If MGM/Burnett insists this is “important proprietary information,” they must establish they have historically sought to maintain the confidentiality of this information. Since reality shows — especially those centered on a competition — depend heavily on suspense and surprise, there’s a strong argument to be made that the footage should be protected from disclosure.
There’s a problem with this argument though. The show aired some time ago; there’s no surprise left to safeguard. MGM/Burnett would be making an argument on principle: “If we released these tapes, none of our tapes in the future will be safe.”
They would have to argue that the process itself is the proprietary material, and not just the outcome of a show or a season.
If you’re Mark Burnett and MGM, you’re wondering if any of your current or former employees with access to the outtakes would be tempted to leak them to the media. There was even an unverified claim that there’s a contractual penalty of $5 million for any Burnett employee who disclosed proprietary information about the show.”
Even if that’s true, though, that penalty clause offers no real remedy after the material is already out there. Those employees — just like most of us — are probably “judgment-proof.” This means the company might be able to win the lawsuit, but most employees couldn’t pony up $5 million in damages. Plus, the real damage wouldn’t be the money — it would be the leak of the tapes. Probably the best the aggrieved company could do here is terminate the employee.
Employees who take sensitive company material could be prosecuted, too. For example, federal law prohibits the commercial theft of trade secrets to benefit someone other than the owner, and that is punishable by up to 10 years’ imprisonment. The law broadly defines “trade secret” to include all types of information that the owner has taken reasonable measures to keep secret and that itself has independent economic value. This seems to perfectly describe footage taken by reality competition shows, although its value today is questionable.
Legally the biggest obstacle to unearthing any material in the possession of MGM or Burnett is the absence — so far — of any court case. As a general rule, there must be a criminal investigation or civil case pending to ask a court to pry open the records vault of a private company.
That’s especially relevant now that Trump himself is threatening litigation against The New York Times. Any litigation could potentially open a company like MGM to a third-party subpoena — whether or not they are a party to the action. The scope of discovery in a civil case is breathtakingly broad. Similarly, law enforcement has its ways of obtaining documents from companies, even in advance of an indictment.

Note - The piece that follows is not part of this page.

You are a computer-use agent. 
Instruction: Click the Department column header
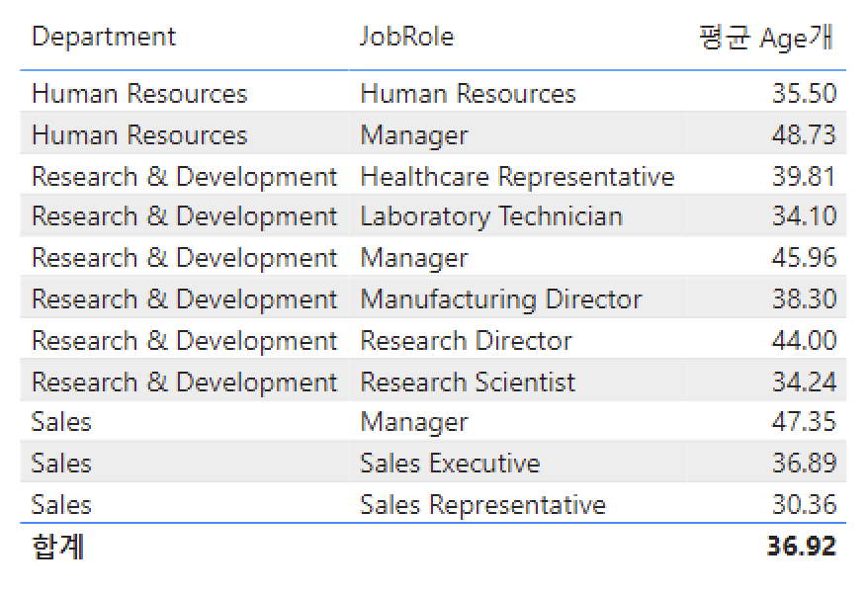tap(104, 38)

Phrases like “confidential” or “secret” are thrown around offices and companies as if their invocation alone will ward off prying eyes. To a court, these are just words. A court has the power to open up the books and the vaults of even the most secretive companies; all it needs is a case, and someone — or something — or some prosecutor — willing to bring it.
The dilemma facing MGM and Burnett illustrates a modern concern for companies. Technology has allowed us to keep an unprecedented volume of records, video and otherwise. However, the fact that we are all just a lawsuit away from having to hand over incredibly sensitive and damaging information encourages a Snapchat approach: companies have every incentive to delete or “lose” records as soon as possible. Unfortunately, the safest company from the reach of discovery is the company with the fewest records, and the fewest scruples.